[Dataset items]
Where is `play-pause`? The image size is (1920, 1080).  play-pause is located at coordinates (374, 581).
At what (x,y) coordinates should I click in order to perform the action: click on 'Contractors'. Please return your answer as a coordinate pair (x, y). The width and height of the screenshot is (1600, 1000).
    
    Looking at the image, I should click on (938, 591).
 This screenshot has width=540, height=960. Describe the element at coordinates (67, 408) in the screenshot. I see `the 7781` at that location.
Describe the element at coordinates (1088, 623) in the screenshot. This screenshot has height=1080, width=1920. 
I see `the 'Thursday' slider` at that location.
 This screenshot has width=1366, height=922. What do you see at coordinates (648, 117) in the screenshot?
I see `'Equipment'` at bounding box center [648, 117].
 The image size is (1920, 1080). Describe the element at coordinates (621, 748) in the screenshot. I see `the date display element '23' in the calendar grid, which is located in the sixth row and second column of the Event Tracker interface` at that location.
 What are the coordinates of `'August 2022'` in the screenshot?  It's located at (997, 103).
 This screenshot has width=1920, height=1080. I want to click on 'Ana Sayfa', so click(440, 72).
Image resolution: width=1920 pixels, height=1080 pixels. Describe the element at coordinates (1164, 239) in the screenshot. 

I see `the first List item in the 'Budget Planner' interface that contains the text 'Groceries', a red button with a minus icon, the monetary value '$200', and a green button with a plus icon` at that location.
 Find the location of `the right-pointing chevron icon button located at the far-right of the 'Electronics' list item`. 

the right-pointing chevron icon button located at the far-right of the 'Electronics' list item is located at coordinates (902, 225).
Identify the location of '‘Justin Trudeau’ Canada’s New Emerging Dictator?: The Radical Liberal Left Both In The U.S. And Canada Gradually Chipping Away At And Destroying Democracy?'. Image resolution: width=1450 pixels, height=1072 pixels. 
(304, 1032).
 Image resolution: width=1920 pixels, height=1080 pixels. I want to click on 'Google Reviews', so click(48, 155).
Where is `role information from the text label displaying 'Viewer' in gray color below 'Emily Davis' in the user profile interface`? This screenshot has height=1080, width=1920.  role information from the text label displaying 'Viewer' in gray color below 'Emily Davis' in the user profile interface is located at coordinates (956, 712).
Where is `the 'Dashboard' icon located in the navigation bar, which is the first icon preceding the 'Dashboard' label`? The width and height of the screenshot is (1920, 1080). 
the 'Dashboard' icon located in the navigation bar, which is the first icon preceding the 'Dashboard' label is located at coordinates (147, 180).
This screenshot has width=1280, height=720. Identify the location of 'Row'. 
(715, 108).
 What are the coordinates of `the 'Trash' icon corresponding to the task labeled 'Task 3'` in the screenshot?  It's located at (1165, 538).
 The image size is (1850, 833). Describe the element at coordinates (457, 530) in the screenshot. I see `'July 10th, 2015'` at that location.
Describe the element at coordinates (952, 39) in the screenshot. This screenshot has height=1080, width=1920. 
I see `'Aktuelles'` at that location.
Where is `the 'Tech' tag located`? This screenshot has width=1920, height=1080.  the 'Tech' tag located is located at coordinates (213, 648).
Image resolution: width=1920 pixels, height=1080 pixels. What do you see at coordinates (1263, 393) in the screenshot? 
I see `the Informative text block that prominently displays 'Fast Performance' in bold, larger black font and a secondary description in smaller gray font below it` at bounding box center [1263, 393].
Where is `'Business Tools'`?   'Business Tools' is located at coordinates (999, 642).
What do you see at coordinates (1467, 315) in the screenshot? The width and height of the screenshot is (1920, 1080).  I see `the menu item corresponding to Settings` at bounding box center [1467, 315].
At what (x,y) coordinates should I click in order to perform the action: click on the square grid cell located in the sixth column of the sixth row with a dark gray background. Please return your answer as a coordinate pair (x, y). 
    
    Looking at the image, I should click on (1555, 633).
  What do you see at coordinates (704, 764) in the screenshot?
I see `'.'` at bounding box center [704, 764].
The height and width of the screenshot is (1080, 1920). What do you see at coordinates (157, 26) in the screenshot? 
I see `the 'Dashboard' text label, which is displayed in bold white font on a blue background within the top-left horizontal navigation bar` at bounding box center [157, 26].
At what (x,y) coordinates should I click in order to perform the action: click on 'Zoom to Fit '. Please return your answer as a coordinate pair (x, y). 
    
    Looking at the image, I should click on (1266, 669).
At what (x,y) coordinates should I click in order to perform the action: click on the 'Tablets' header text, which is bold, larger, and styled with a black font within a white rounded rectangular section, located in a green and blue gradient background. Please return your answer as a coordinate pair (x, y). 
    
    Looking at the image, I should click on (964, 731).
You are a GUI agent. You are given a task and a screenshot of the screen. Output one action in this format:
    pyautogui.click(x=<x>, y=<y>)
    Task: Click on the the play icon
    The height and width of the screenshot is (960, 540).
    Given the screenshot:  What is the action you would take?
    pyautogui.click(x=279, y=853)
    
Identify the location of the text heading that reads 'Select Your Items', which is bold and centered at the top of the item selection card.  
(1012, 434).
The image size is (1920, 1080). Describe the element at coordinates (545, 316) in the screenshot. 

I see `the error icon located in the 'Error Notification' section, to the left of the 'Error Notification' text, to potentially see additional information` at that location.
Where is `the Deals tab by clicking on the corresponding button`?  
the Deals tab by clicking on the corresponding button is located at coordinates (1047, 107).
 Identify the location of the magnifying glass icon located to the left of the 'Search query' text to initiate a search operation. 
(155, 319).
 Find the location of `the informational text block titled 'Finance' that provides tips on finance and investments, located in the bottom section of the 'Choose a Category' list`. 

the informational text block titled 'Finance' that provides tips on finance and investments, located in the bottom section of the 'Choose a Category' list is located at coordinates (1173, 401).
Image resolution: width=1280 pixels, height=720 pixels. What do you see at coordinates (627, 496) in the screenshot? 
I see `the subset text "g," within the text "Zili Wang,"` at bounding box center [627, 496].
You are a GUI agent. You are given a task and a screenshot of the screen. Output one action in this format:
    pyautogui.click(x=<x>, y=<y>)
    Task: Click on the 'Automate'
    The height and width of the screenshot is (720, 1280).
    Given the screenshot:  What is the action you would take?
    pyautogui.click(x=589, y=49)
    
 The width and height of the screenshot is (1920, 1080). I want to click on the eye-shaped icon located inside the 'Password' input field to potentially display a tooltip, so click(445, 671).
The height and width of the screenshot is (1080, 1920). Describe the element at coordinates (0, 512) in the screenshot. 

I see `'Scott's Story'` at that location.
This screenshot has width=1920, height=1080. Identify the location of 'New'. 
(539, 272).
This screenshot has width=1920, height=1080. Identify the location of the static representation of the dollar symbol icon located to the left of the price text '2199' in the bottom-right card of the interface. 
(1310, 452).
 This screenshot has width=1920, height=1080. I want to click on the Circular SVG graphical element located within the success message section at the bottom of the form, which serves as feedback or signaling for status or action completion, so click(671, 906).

__SHORT PROBLEM__.
Collect every line above that contains the word "tips". Case matters.

__EXERCISE ANSWER__.
 Find the location of `the informational text block titled 'Finance' that provides tips on finance and investments, located in the bottom section of the 'Choose a Category' list`. 
the informational text block titled 'Finance' that provides tips on finance and investments, located in the bottom section of the 'Choose a Category' list is located at coordinates (1173, 401).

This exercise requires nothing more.